Así lo ha explicado el alcalde, José Antonio Blasco, quien ha señalado que, aunque la noche posterior fue tranquila y sin precipitaciones relevantes, el Ayuntamiento se encuentra desde primera hora evaluando los desperfectos ocasionados por un episodio “muy intenso y concentrado en muy poco tiempo”.
Sumideros colapsados y calles convertidas en ríos
La granizada, acompañada de una fuerte tromba de agua, provocó el bloqueo total de sumideros e imbornales debido al hielo, lo que hizo que el agua discurriera de forma natural por las calles del casco urbano, especialmente en zonas como Barinas.
El alcalde explicó que la orografía en ladera del municipio permitió que el agua desapareciera con rapidez del casco urbano, aunque toda esa escorrentía fue a parar a la río Chícamo y posteriormente al canal de Abanilla, un punto que, según denunció, lleva años dando problemas de desbordamientos.
Reclamaciones a la Confederación Hidrográfica
Blasco anunció que, junto a la alcaldesa de Fortuna, volverá a solicitar una reunión urgente con la Confederación Hidrográfica del Segura para exigir la limpieza integral del canal de Abanilla, actualmente colmado de cañas, lo que impide que el agua fluya correctamente hacia el pantano de Santomera.
“El pantano puede recibir agua, no está saturado, pero el canal no funciona como debería. Si ese canal hubiese estado limpio, se habrían evitado muchísimos daños, tanto en viviendas particulares como en infraestructuras municipales”, lamentó el regidor.
Casas bajas afectadas y achiques de agua
Durante el episodio, se produjeron inundaciones en casas bajas, principalmente por el retorno del agua a través de los desagües. Aunque no fue necesario evacuar a ningún vecino, los servicios municipales tuvieron que ayudar a sacar agua del interior de varias viviendas.
“El agua aquí corre con mucha fuerza, pero los vecinos ya conocen cómo actúa y saben cómo reaccionar”, explicó el alcalde, quien destacó el comportamiento responsable de la población, que permaneció en sus casas durante el momento más crítico del temporal.

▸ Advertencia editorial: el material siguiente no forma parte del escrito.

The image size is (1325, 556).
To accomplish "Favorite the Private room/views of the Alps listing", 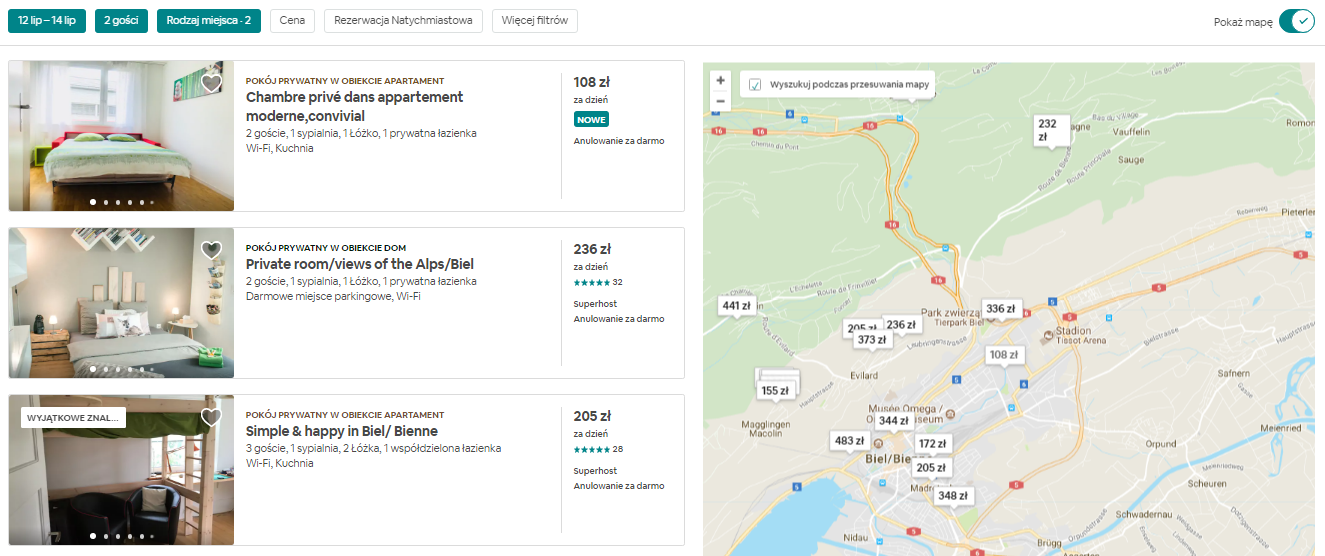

Caminos rurales devastados
Uno de los principales problemas tras la tormenta es el estado de los caminos rurales, que han quedado prácticamente destruidos. “Ahora mismo creo que no me queda ni un camino en buen estado”, reconoció Blasco, quien advirtió de que algunos tramos incluso han sufrido levantamiento del asfalto debido a la fuerza del agua.
El Ayuntamiento está realizando una valoración exhaustiva de los daños para solicitar ayudas tanto a la Comunidad Autónoma como al Ministerio, ya que se trata de muchísimos kilómetros de caminos intransitables.
Llamamiento a la precaución
El alcalde pidió a los vecinos evitar los caminos rurales mientras continúan las labores de revisión y reparación, recordando que algunos pasos por ramblas permanecen cortados y señalizados, como el acceso hacia el balneario de Fortuna.
“Estamos acostumbrados a convivir con las ramblas, pero siguen siendo muy peligrosas”, señaló Blasco, quien recordó que, pese a la violencia del episodio, no se han registrado daños personales, un hecho que atribuyó tanto a la rápida actuación municipal como a la prudencia de la población.